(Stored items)
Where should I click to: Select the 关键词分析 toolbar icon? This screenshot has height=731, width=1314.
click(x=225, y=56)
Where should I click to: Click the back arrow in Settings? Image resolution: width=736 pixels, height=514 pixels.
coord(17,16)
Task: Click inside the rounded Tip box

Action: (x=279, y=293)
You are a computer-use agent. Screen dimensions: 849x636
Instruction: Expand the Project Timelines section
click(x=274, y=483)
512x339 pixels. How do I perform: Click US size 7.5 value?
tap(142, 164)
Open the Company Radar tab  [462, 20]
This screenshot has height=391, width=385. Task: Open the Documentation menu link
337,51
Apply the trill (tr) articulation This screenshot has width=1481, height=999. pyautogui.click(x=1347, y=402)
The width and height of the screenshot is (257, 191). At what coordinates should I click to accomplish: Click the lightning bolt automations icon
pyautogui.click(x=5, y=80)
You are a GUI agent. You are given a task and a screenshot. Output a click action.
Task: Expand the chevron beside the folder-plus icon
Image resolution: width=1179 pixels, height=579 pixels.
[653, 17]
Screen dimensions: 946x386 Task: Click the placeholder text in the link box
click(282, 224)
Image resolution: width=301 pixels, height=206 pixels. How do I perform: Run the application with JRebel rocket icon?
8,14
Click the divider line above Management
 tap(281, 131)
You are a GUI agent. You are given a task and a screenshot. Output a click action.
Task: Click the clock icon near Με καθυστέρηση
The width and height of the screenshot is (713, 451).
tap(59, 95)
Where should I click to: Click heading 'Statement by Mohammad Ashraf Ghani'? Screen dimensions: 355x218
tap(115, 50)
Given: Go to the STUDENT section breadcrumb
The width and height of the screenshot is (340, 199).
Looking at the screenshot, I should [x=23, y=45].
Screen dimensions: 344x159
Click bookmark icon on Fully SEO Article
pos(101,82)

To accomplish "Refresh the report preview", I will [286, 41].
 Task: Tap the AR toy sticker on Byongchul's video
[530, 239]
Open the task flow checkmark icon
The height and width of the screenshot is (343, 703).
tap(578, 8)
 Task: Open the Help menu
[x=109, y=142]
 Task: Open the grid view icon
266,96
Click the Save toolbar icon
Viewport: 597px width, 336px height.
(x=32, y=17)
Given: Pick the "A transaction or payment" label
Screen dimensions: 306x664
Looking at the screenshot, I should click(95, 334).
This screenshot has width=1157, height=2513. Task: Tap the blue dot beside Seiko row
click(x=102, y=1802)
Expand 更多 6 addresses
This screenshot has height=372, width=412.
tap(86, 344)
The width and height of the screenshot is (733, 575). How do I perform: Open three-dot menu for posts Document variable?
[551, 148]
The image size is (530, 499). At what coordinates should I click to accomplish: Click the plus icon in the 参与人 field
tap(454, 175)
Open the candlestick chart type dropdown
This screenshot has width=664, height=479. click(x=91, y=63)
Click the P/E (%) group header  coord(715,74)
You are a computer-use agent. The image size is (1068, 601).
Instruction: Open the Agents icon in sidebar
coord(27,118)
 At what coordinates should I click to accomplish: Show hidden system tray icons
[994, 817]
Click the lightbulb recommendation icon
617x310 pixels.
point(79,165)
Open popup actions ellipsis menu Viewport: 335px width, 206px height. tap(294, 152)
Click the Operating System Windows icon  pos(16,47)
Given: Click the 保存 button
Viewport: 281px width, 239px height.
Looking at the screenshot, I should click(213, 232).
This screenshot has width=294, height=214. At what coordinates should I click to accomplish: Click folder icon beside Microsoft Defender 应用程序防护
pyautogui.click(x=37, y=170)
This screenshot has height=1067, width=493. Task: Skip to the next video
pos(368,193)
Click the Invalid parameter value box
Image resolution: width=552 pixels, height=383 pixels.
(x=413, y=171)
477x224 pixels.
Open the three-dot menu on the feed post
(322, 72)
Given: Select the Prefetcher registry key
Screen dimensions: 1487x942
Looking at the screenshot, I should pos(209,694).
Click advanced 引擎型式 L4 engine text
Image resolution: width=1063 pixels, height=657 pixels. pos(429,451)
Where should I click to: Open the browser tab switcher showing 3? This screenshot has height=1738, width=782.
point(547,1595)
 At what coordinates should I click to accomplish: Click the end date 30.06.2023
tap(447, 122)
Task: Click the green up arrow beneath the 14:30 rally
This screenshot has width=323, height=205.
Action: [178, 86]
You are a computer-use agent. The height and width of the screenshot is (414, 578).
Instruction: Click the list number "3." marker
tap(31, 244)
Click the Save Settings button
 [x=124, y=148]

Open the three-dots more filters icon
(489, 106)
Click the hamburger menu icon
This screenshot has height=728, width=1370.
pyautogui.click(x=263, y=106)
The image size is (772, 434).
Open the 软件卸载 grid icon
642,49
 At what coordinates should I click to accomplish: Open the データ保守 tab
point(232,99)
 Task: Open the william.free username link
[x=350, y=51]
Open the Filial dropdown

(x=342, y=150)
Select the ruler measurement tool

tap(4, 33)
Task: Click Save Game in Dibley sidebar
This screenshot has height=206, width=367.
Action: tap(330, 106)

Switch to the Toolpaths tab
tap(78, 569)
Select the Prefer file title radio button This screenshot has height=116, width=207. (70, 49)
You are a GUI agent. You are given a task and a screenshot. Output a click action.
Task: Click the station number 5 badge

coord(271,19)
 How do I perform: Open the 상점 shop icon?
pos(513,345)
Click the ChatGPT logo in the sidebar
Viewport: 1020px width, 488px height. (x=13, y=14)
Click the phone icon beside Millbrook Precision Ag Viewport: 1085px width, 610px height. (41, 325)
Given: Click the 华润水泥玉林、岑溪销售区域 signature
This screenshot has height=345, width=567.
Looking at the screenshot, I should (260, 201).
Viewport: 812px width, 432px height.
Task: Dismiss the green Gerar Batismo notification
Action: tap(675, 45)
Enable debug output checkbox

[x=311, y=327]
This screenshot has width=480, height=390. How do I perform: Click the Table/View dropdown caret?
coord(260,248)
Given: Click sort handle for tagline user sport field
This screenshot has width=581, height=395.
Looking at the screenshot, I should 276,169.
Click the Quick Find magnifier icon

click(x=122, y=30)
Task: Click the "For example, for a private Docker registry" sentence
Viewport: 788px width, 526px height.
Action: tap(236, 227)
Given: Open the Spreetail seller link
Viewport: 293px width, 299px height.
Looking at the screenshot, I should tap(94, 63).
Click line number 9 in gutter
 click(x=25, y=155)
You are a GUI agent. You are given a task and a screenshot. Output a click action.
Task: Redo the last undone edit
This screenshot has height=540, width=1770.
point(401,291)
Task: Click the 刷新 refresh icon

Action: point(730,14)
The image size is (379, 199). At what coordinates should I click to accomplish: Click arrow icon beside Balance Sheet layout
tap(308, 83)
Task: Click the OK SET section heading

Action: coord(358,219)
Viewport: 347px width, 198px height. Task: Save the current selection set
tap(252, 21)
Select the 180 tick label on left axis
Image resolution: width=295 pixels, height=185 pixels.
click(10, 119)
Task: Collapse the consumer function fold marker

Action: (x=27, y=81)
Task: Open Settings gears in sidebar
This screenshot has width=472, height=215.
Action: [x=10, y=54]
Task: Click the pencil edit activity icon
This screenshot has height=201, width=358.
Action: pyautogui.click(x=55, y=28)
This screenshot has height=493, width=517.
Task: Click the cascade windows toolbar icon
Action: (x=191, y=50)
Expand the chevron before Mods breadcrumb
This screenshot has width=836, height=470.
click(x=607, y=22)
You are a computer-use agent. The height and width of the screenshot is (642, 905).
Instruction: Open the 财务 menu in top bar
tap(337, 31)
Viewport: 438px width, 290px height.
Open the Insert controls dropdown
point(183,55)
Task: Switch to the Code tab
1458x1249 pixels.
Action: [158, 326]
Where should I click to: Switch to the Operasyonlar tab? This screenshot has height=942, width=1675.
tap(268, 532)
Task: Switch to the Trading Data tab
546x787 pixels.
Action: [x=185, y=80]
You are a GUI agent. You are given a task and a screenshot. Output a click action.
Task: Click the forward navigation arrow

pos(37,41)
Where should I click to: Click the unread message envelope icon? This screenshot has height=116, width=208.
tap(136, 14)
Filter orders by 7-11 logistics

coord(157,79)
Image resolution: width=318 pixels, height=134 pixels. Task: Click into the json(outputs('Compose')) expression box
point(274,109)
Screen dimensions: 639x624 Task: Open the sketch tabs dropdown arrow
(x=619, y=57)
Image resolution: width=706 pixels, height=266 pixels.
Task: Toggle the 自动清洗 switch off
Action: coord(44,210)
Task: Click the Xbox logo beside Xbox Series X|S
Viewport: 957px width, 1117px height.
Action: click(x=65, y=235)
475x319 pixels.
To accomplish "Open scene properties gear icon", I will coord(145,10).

Task to carry out: Output, from the data above, the lines from the line with "Task: Click Save Game in Dibley sidebar" to the line with "Given: Click sort" exactly as they stand, both ends included and nothing else.

The answer:
Task: Click Save Game in Dibley sidebar
This screenshot has height=206, width=367.
Action: tap(330, 106)

Switch to the Toolpaths tab
tap(78, 569)
Select the Prefer file title radio button This screenshot has height=116, width=207. (70, 49)
You are a GUI agent. You are given a task and a screenshot. Output a click action.
Task: Click the station number 5 badge

coord(271,19)
 How do I perform: Open the 상점 shop icon?
pos(513,345)
Click the ChatGPT logo in the sidebar
Viewport: 1020px width, 488px height. (x=13, y=14)
Click the phone icon beside Millbrook Precision Ag Viewport: 1085px width, 610px height. (41, 325)
Given: Click the 华润水泥玉林、岑溪销售区域 signature
This screenshot has height=345, width=567.
Looking at the screenshot, I should (260, 201).
Viewport: 812px width, 432px height.
Task: Dismiss the green Gerar Batismo notification
Action: tap(675, 45)
Enable debug output checkbox

[x=311, y=327]
This screenshot has width=480, height=390. How do I perform: Click the Table/View dropdown caret?
coord(260,248)
Given: Click sort handle for tagline user sport field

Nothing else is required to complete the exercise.